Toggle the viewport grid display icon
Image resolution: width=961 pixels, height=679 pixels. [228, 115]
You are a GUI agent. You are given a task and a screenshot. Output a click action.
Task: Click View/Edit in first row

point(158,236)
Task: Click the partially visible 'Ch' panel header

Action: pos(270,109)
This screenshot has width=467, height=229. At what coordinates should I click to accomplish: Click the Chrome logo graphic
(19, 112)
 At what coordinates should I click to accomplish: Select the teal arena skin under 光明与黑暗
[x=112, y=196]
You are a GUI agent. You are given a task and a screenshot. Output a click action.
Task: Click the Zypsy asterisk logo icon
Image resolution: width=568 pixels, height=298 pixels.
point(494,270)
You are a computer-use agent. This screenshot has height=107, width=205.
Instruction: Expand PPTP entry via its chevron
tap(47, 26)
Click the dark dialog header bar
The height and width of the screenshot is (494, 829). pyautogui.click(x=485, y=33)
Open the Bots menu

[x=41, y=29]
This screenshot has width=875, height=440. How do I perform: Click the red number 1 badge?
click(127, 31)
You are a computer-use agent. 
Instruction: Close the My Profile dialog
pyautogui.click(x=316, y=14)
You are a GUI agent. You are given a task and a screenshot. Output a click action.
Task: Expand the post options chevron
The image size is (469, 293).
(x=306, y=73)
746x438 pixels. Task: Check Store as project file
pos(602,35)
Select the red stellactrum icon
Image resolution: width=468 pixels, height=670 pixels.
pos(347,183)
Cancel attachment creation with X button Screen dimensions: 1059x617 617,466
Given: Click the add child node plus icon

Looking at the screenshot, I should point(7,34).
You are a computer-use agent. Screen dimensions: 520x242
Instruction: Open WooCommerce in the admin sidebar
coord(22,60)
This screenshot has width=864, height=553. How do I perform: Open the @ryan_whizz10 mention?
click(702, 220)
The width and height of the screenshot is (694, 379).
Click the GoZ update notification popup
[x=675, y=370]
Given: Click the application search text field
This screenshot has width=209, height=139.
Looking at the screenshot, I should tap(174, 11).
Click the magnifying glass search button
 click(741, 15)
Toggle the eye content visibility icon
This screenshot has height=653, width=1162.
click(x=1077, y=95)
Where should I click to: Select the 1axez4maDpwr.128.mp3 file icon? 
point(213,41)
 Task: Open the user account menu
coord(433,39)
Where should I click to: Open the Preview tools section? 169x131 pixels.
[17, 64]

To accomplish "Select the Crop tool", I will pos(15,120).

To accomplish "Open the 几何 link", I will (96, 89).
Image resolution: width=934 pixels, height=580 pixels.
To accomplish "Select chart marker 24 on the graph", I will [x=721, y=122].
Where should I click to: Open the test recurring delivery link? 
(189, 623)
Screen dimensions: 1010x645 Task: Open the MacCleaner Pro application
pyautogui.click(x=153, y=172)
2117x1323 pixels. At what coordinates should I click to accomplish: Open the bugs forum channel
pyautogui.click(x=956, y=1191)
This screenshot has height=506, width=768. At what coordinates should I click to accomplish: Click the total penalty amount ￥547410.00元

=======

### [WORK TO BE COMPLETED]
Starting from the data above, filter for lines with "will" and copy each one.

### [RESPONSE AREA]
To accomplish "Select the Crop tool", I will pos(15,120).
To accomplish "Open the 几何 link", I will (96, 89).
To accomplish "Select chart marker 24 on the graph", I will [x=721, y=122].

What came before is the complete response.